Comment la cave préserve – ou altère – la signature de l’artisan
Conserver une eau-de-vie artisanale, c’est aussi préserver l’intention de celui qui l’a créée. Selon une étude menée par le Bureau National Interprofessionnel de l’Armagnac (BNIA), les arômes volatils les plus délicats (fruits frais, fleurs blanches, notes herbacées) se révèlent particulièrement instables au contact prolongé de l’air et sous l’effet d’une température supérieure à 18°C. À l’inverse, certains composés lourds – rancio, fruits secs, épices – s’expriment davantage avec l’aération, mais à la condition que l’alcool ne s’évapore pas (BNIA, 2021).

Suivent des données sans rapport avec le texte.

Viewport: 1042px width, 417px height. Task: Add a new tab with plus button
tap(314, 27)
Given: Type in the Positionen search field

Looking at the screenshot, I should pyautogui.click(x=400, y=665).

Il est donc vital de limiter le nombre d’ouvertures de la bouteille (chaque exposition à l’air déclenchant un processus d’oxydation irréversible). À titre d’exemple, une eau-de-vie conservée à 12°C dans une cave bien ventilée présente, au bout de cinq ans après ouverture, une perte d’alcool de l’ordre de 1 à 2% (Source : La Revue du Vin de France). Sur une bouteille de collection, ce chiffre n’est pas anodin.
- Évitez les transvasements répétés dans des flacons “pour dégustation à l’aveugle”, qui multiplient le risque d’oxygénation.
- Si la bouteille n’est pas terminée après ouverture (moins d’un tiers restant), transvasez dans un contenant plus petit et bien bouché.
- Pour les séries limitées, notez toujours la date d’ouverture au dos de l’étiquette.